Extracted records
########################################
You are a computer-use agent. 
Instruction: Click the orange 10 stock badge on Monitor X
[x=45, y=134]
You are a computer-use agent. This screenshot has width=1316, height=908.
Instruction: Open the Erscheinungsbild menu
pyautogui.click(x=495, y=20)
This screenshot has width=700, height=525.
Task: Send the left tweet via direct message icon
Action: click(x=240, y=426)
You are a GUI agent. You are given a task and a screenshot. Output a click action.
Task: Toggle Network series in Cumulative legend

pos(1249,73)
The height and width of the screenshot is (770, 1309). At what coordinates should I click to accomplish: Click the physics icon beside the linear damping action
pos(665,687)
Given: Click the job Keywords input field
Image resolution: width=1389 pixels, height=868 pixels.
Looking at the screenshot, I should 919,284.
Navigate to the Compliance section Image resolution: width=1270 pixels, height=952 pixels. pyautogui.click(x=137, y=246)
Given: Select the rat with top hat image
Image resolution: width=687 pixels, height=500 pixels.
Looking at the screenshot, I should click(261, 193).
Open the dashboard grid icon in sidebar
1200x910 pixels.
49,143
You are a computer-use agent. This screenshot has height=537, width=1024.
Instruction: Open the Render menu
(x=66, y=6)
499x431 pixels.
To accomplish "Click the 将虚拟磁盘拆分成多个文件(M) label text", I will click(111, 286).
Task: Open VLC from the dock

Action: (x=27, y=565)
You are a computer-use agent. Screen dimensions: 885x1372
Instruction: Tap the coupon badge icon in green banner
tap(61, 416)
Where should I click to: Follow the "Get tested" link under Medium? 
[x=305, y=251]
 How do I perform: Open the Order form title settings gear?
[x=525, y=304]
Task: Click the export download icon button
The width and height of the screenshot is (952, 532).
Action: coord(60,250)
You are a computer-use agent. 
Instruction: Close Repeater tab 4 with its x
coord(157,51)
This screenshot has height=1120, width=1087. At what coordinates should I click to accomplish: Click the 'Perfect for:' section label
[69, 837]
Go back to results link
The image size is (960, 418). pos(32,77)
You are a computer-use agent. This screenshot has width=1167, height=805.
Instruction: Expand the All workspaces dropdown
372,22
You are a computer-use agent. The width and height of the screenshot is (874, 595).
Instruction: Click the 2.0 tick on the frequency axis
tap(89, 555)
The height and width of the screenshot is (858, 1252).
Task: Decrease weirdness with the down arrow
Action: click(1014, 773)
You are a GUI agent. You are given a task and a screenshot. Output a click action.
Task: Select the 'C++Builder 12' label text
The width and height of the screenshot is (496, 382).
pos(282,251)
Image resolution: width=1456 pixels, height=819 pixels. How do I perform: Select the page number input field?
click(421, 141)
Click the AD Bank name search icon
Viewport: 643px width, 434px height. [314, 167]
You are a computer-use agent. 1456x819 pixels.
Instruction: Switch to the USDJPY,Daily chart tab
########################################
**DO THIS:**
Return the lines of the material above unchanged, from the line with "You are a computer-use agent. Screen" to the line with "Action: click(1014, 773)", both included.

**RESULT FOR THIS TASK:**
You are a computer-use agent. Screen dimensions: 885x1372
Instruction: Tap the coupon badge icon in green banner
tap(61, 416)
Where should I click to: Follow the "Get tested" link under Medium? 
[x=305, y=251]
 How do I perform: Open the Order form title settings gear?
[x=525, y=304]
Task: Click the export download icon button
The width and height of the screenshot is (952, 532).
Action: coord(60,250)
You are a computer-use agent. 
Instruction: Close Repeater tab 4 with its x
coord(157,51)
This screenshot has height=1120, width=1087. At what coordinates should I click to accomplish: Click the 'Perfect for:' section label
[69, 837]
Go back to results link
The image size is (960, 418). pos(32,77)
You are a computer-use agent. This screenshot has width=1167, height=805.
Instruction: Expand the All workspaces dropdown
372,22
You are a computer-use agent. The width and height of the screenshot is (874, 595).
Instruction: Click the 2.0 tick on the frequency axis
tap(89, 555)
The height and width of the screenshot is (858, 1252).
Task: Decrease weirdness with the down arrow
Action: click(1014, 773)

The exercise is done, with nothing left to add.